In our first session, Lynn, a sullen looking 27-year-old, had plenty to complain about. Her husband, Jeff, had been extremely critical of late and seemed emotionally distant from both Lynn and their 18-month-old son, Jason. Lynn felt that Jeff spent too much time with friends after work and on the weekends, and when he was home, he constantly picked on her. With little help around the house, no assistance on the parenting front and virtually no affection from Jeff, Lynn felt desperately unhappy, Lynn longed “for things to be the way they had once been.”
Lynn admitted that, because she was so unhappy, she was “crabbier” than she had been in the past. “I guess I used to be a lot nicer to him.” She offered a long list of endearing acts of kindness, like putting love notes in Jeff's lunches or calling him at work just to let him know that she was thinking of him.
As Lynn described the problems in her marriage, the circular nature of her interactions with Jeff became apparent. Were Lynn's crabbiness and standoffishness a result of Jeff's long absences from home and/or his criticisms of her, or were Jeff's absences and critical tone a result of Lynn's moodiness and withdrawal from him? Knowing that the correct answer was probably “both,” I suggested an escape route out of their marital merry-go-round. “Starting tonight, no matter what you're thinking or feeling about Jeff, act like the old Lynn. Do the things you used to do when you liked yourself more, and watch Jeff very closely to see how he responds.”
When she returned for our next appointment two weeks later, Lynn was eager to tell me about her experiment with Jeff. Right after our session, he had come home in a grouchy mood and made a critical comment during dinner. But instead of getting angry and defensive, Lynn simply agreed. She said that Jeff actually looked up at her in amazement and that the rest of the meal went without incident. In fact, Jeff discussed a situation at work that had been troubling him, something he hadn't done in months. When Lynn offered her opinion, he seemed unusually receptive. Lynn felt encouraged.
Two weeks later a very happy Lynn greeted me at the door. "Well, it happened. We made love and right after we were done, he turned to me and said, 'Lynn, I really love you.' It felt great because he hasn't said that in a long time. I can't believe he's changed so much so quickly." That was the last I saw of her.
Many therapists question whether Lynn's reports of change were real. Some worry whether, since Jeff hadn't participated in therapy, the changes will stick. Others argue that the burden for relationship change should not have been left solely on Lynn's shoulders.
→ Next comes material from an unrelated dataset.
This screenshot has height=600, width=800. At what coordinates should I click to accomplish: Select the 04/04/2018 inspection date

But the most burning question turns out to be the most basic: “How is it possible to do couples therapy with just one partner?”
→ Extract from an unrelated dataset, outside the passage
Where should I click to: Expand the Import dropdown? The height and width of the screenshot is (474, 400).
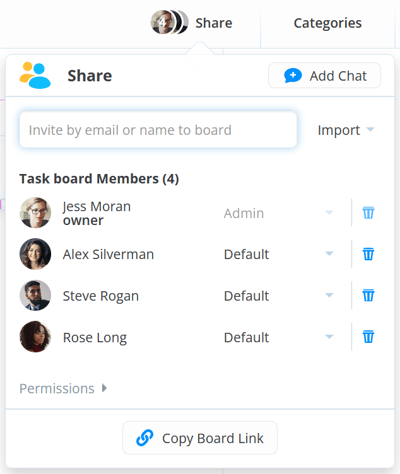click(x=346, y=130)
This question stems from the fact that many therapists define the type of therapy they practice by taking a head count: if one person is present, they're practicing individual therapy; if two or more people are present, it's couples or family therapy. I believe this is misguided. The key to determining which brand of therapy is in use at any given point lies in the therapist's orientation and focus, not the number of people occupying space in the room.
Individual therapy and couples therapy are based on very different premises and require completely different clinical skills. Individual therapists delve into intrapsychic processes. They help clients gain insight into themselves, their family of origin and how these childhood experiences have impacted on their present behavior, attitudes, and feelings. It is the individual therapist's belief that insight is the vehicle for change; that is, once clients understand why they do what they do, they will then be able to change.
Couples/family therapists, on the other hand, are focused on the observable connections between people in the here and now. They're interested in patterns of interaction---what people say and do with one another. According to this theoretical orientation, change is brought about not by going inward, but by changing observable interactions among people.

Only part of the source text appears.